A Downland Parish - Ash by Wrotham in Former Times by W. Frank Proudfoot

A manuscript history of Ash, written in the 1970's but never published (about W. Frank Proudfoot)

Chapter 13 - Victorian Epilogue  page 183

young family on a wage of twelve shillings a week. With meat costing eight pence per lb. and wheat seven shillings a bushel, that at best would be a hand to mouth existence.
   In 1861, the population was one hundred and fifteen fewer than ten years before.The number of children had fallen by between sixty and seventy, which in itself suggests that quite a few people of marriageable age had left the parish. A natural consequence was that the average age of the inhabitants had risen; so in fact, also, had the number of people gainfully employed. The decrease in population was accompanied by a decrease in the already small number of elderly persons, but there were still six octogenarians.
   Changes in the farming pattern of the parish are reflected in the fact that whereas, twenty years previously, there had been twenty-one farmers, there were now only thirteen, while the number of agricultural labourers had slightly increased. 

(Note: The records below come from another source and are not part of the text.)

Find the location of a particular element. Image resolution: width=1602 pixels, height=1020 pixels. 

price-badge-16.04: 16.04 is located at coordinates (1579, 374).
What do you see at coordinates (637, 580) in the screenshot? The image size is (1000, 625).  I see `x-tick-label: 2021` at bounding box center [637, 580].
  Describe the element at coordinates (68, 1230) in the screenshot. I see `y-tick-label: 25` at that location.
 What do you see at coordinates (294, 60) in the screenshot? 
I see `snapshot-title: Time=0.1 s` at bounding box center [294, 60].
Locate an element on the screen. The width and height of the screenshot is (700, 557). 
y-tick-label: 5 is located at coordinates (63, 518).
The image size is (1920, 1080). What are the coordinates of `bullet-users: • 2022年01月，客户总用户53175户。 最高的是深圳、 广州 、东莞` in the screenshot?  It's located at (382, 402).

Seven of the farmers were in fact only smallholders and mostly modest ones at that. The more substantial farms with. resident farmers were South Ash, Ash Place, Terry’s Lodge, West Yoke, Upper Pettings and Maple Down.8 Idleigh, North Ash and Turner’s Farm were evidently worked by bailiffs.
   The number of ‘foreignèrs’was increasing, but not very fast. There were a few more english, but not Kentish born, the lady from Guernsey was still around and a Scotsman and an Irishman were temporarily lodged at the Swan while working on the Ordnance Survey map. The most remarkable of the birthplaces recorded was that of a forty-nine year old agricultural labourer, who had been born ‘Near Itley on the Sea’.
    Ash, it seems, was no longer troubled by vagrants; on the night of the census, only one person was sleeping rough. The parish had now acquired a resident police constable.